Wednesday, January 28, 2009

Slushing Done

A couple of words to remember people - White Space.

Have a good look a the manuscript you've just written out and intend to submit to a market. Whether it be a novel or a short story, have a good look at how all the paragraphs sit on the printed page (or get yourself a big enough monitor so you get a good idea of how it will look on the printed page).

If all the paragraphs look to be of similar size and length, if there isn't plenty of white space floating around and within the prose - you've got issues.

I've just read three stories, all of which had white space issues. The first was all tell. The second was bland with no conflict and therefore no story, the third had no narrative flow and very vaguely connected plot points.

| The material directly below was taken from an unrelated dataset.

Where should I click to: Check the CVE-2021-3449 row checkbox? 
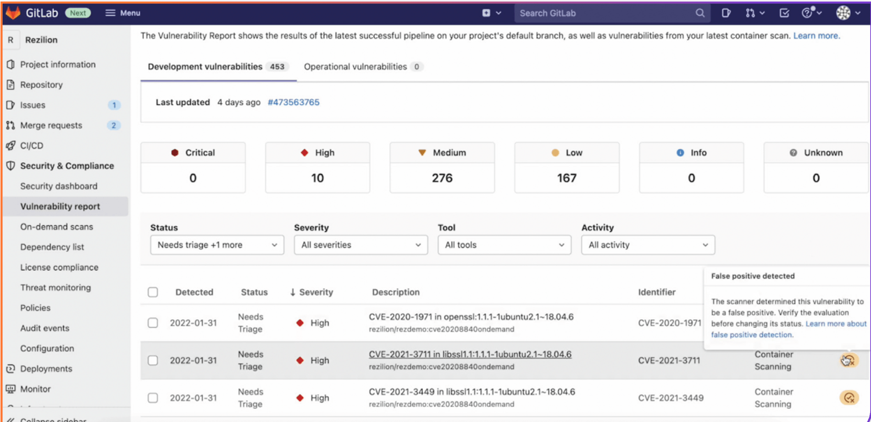coord(153,398)
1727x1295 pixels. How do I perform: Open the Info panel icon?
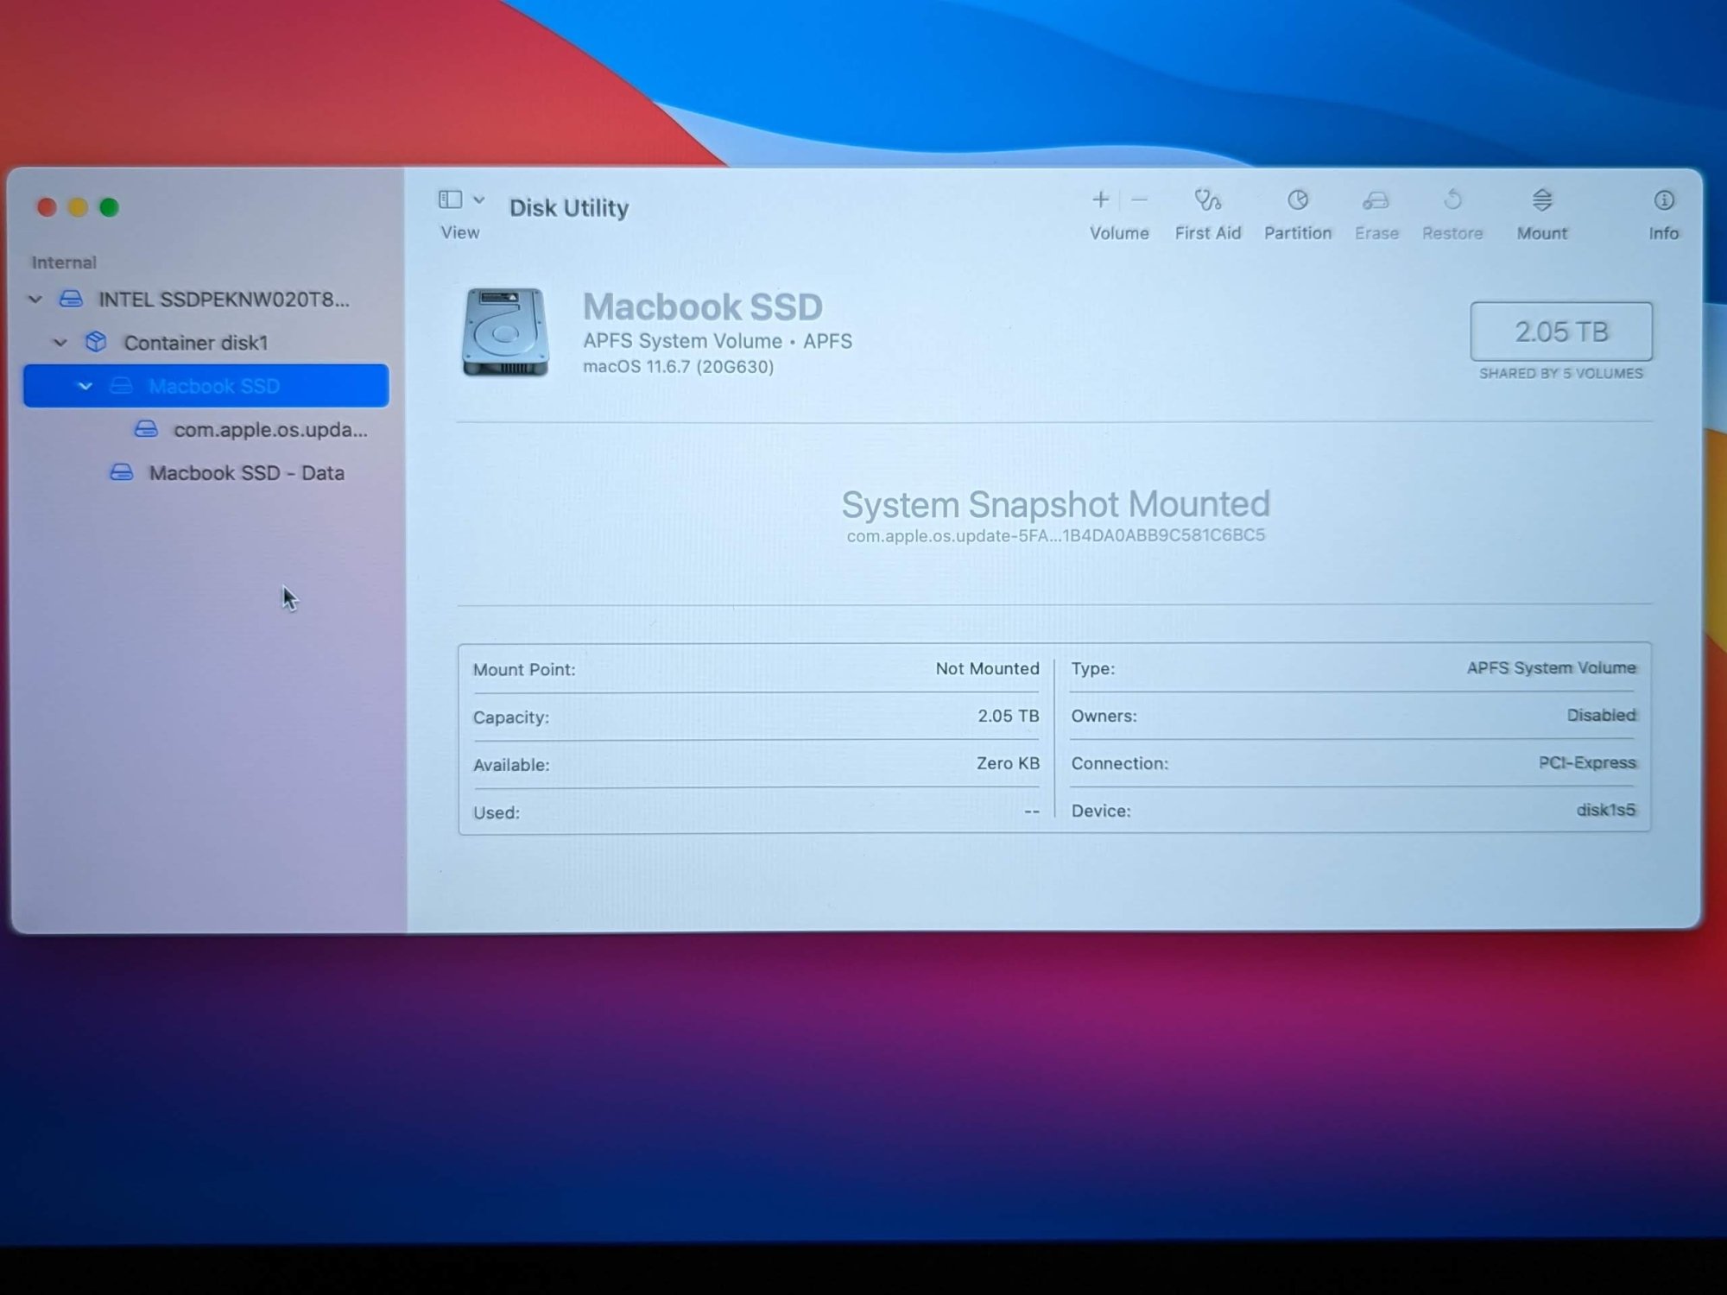[1663, 201]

I'm about to read a fourth. At first glance it looks to have issues with white space so I'm put into a negative frame of mind before I begin. Who wants to read huge lumps of prose? Elegant descriptions, natural dialogue, emotive scenes, unexpected action or humour - all of these things come in many different sizes when written down. Just have a look at this post!

When I've finished this last story, I'll let you know if my suspicions are verified.

Oh - one last point - use a spell checker before submitting anywhere.

Okay - I've read the last story - it's better than the the others. It's different, sci-fi, tongue-in-cheek and a little out there. I think I'll pass this on to another editor/slusher as a maybe.

Home time.


  1. Ooh, you have power. Rubs hands together and laughs maniacally.

    Though in all seriousness, I bet you love it when you find a fantatic story.

  2. No conflict? My heart weeps. Without friction, where is the story?

  3. Cate - I'm sure i will love it. Early days in my slusher duties and i've so far read 20 stories and passed on only 2 as maybes. The first one got knocked back on the second sweep. Still hoping though.

    Nat - Pretty much what my comments were.

    That's the hardest bit about slushing, writing constructive comments that hopefully won't tear the author apart. It also becomes hard not to start sounding repetitious when many have the same mistakes.

    I know how I feel when I get a rejection though so I try.

    When I break through the 100 story mark, or finally find that gem, I'll name the publication I'm slushing for.

    I should have a great deal of slushers tips by then as well.

    We'll see.

  4. Excellent point, well worth being reminded of even if you've heard it before.

    Though, the book I'm reading now has little white space. But he's allowed. Pamuk doesn't compare to slush.